§ **Exercise materials**

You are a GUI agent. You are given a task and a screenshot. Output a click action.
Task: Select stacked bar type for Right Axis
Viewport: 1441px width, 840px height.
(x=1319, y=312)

...

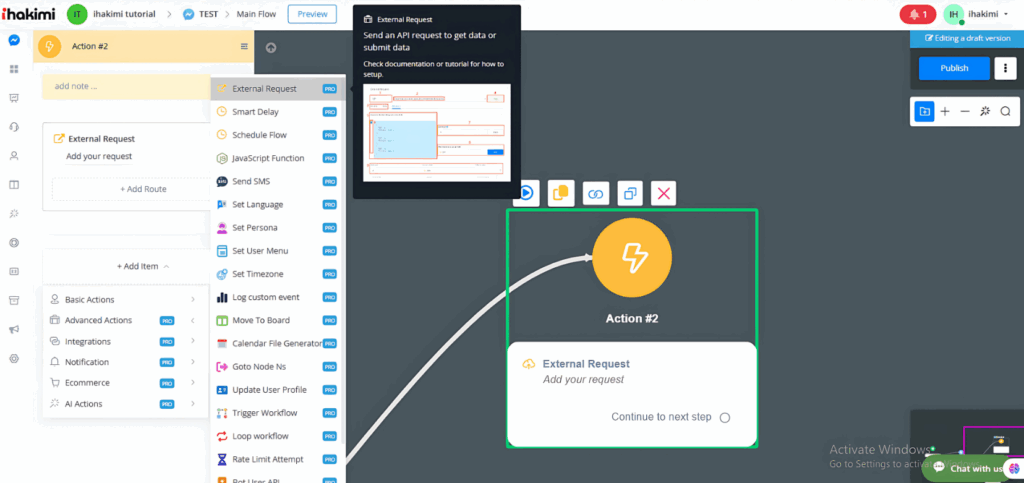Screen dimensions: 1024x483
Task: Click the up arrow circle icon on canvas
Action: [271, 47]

--

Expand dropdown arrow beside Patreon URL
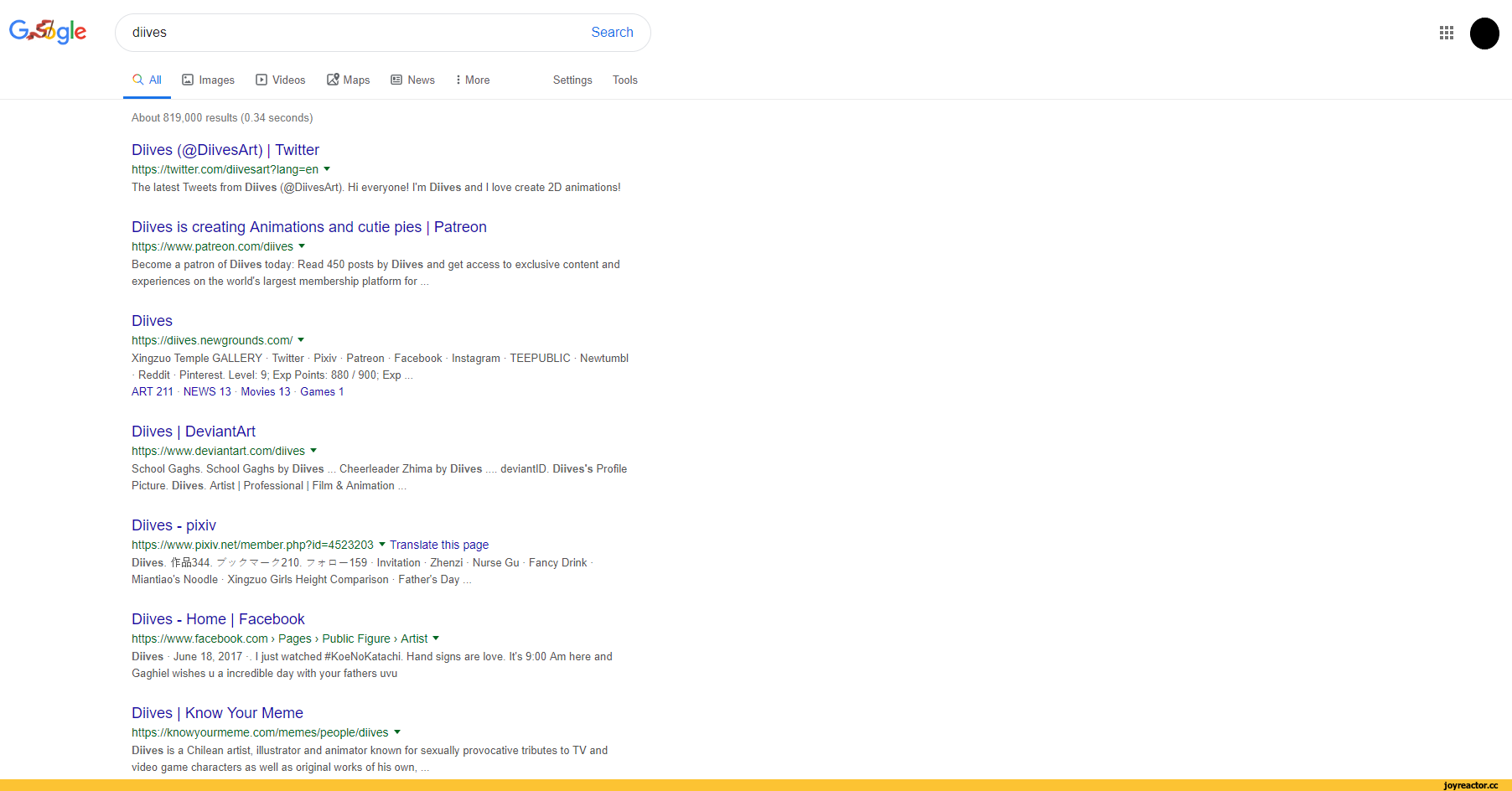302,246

§ **What is needed**
Convert the lines beginning with the one containing "You are a GUI" and continuing through the one containing "(x=1319, y=312)" into a Markdown table with an Index column numbering each line and a Text column holding it, leaving out any blank lines.

§ **Output**
| Index | Text |
|---|---|
| 1 | You are a GUI agent. You are given a task and a screenshot. Output a click action. |
| 2 | Task: Select stacked bar type for Right Axis |
| 3 | Viewport: 1441px width, 840px height. |
| 4 | (x=1319, y=312) |